● EXCERTO DO DOCUMENTO
Por trás de Jane, as estantes cheias de livros com lombadas antigas, fotografias de outras eras, de uma mulher recostada numa cadeira de lona, com a vegetação típica de África ao fundo; de uma Jane adolescente com “Rusty”, o cão e companheiro. Foi ali que passou a infância, descobriu a felicidade de uma guerra terminada, ouviu os pássaros que já lhe não cantam à janela. Uma casa habitada, não um espaço concebido para ser visto por estranhos. E, apesar da distância digital, quase cheirava às rosas patológicas que florescem no inverno.

A conversa foi sobre o passado, sobre os amigos chimpanzés, para quem Jane Goodall conquistou um estatuto nunca antes reconhecido: o de utilizadores de artefactos. Uma pedrada no charco da tradição que remetia os animais para a escuridão da subalternidade. Jovem, loira e bonita, foi desacreditada e só conquistou credibilidade quando a “National Geographic” a enviou novamente para a Tanzânia, para o amado refúgio de Gombe, acompanhada por um fotógrafo que viria a se tornar o seu primeiro marido, e as imagens falaram por ela. A partir dali foi se tornando um mito, entrou para a universidade de Cambridge sem ter uma licenciatura, deu a volta ao mundo para falar dos animais e escreveu dezenas de livros. No último, “O Livro da Esperança”, lançado este mês em Portugal, defende a delicadeza como arma para convencer os mais reticentes em abraçar a causa ambiental. Na conversa com o Expresso fala ainda de “Roots & Shoots”, projeto que lançou em dezenas de países, inclusive Portugal, para educar os jovens.

● INFORMAÇÃO FORNECIDA
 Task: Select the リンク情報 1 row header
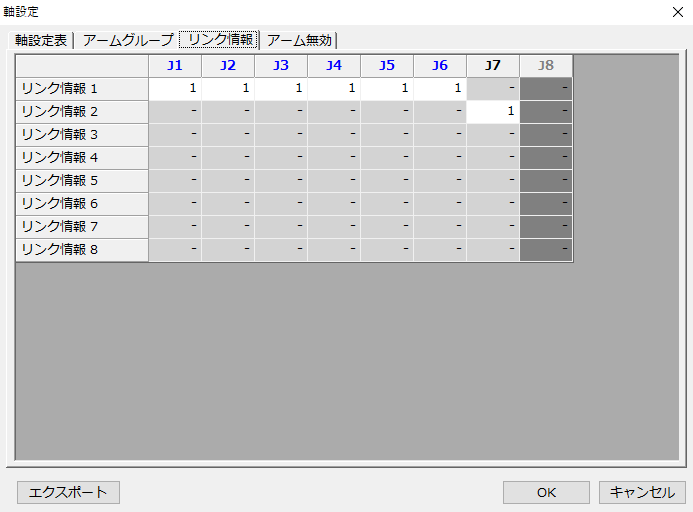(x=82, y=88)
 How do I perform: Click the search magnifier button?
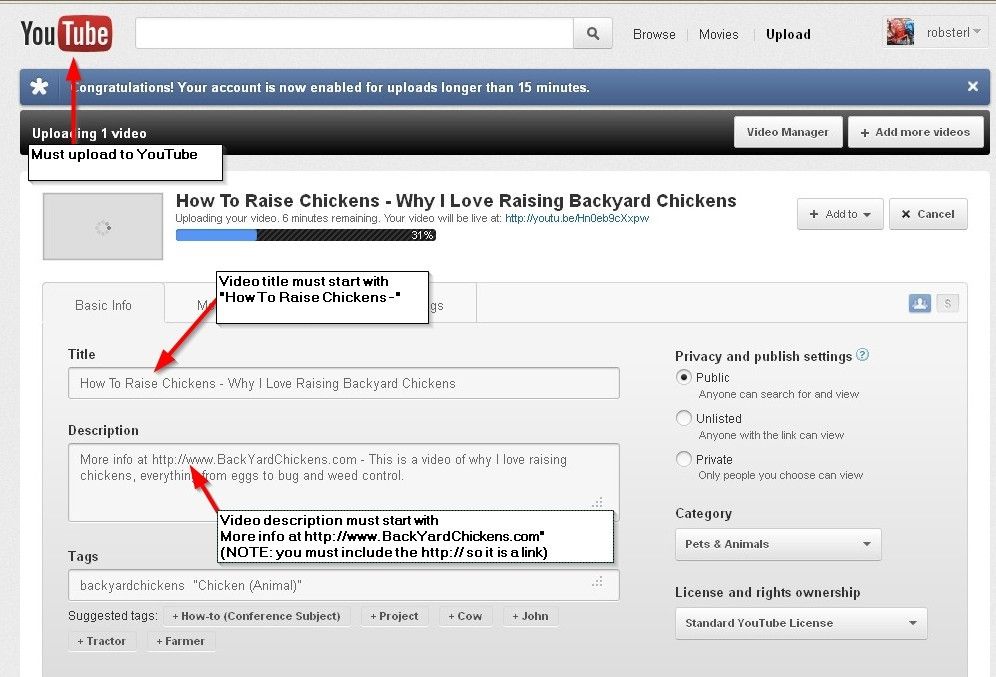(x=593, y=34)
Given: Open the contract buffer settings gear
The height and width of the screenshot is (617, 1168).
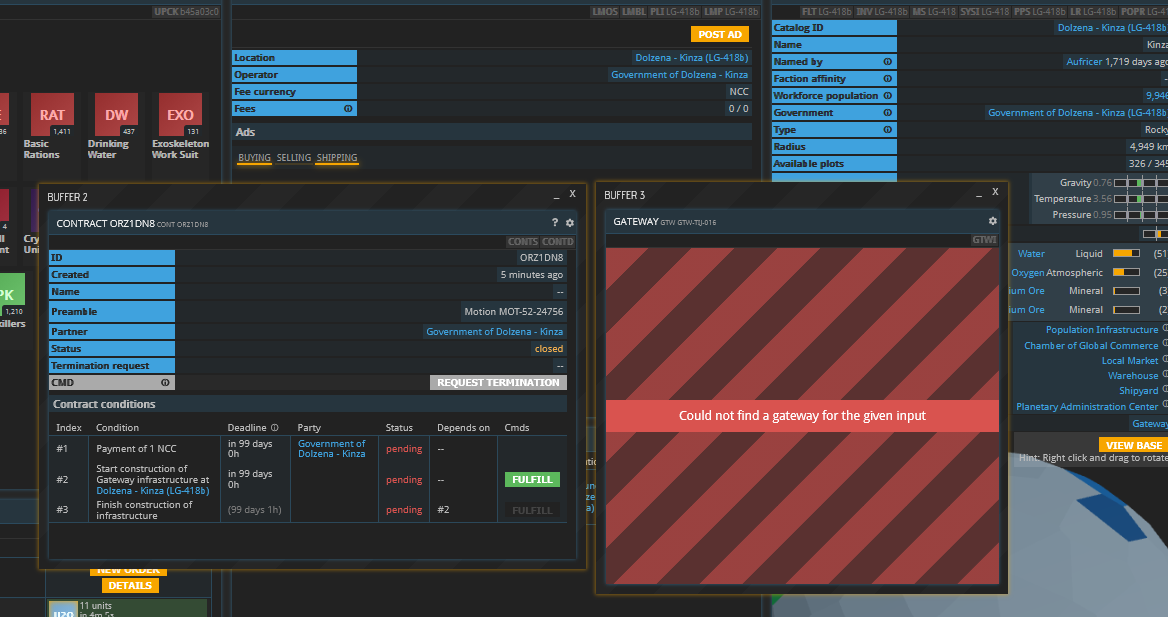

● PARTES DO EXERCÍCIO
a. Liste todas as expressões que aparecem entre aspas no texto sobre Jane Goodall.
b. Continue o texto sobre Jane Goodall a partir da última frase apresentada.

● RESPOSTAS ESCRITAS
a.
- “Rusty”
- “National Geographic”
- “O Livro da Esperança”
- “Roots & Shoots”

b.
Falou ainda do que acredita ser um erro do Papa, dos estragos causados por Bolsonaro, da zanga que Greta carrega no coração. E falou de “Leo”, o amigo Leonardo Di Caprio, que lhe pediu para ver o seu último filme. A mulher que viajava 300 dias por ano até ser travada por um vírus está de volta ao ponto de origem e diz que não quer ter na amada Gombe a sua última morada. Porque o mundo mudou, mesmo que ela seja a mesma.

Porque está preocupada em falar de esperança? Não deveria fazer alertas sobre a gravidade da situação?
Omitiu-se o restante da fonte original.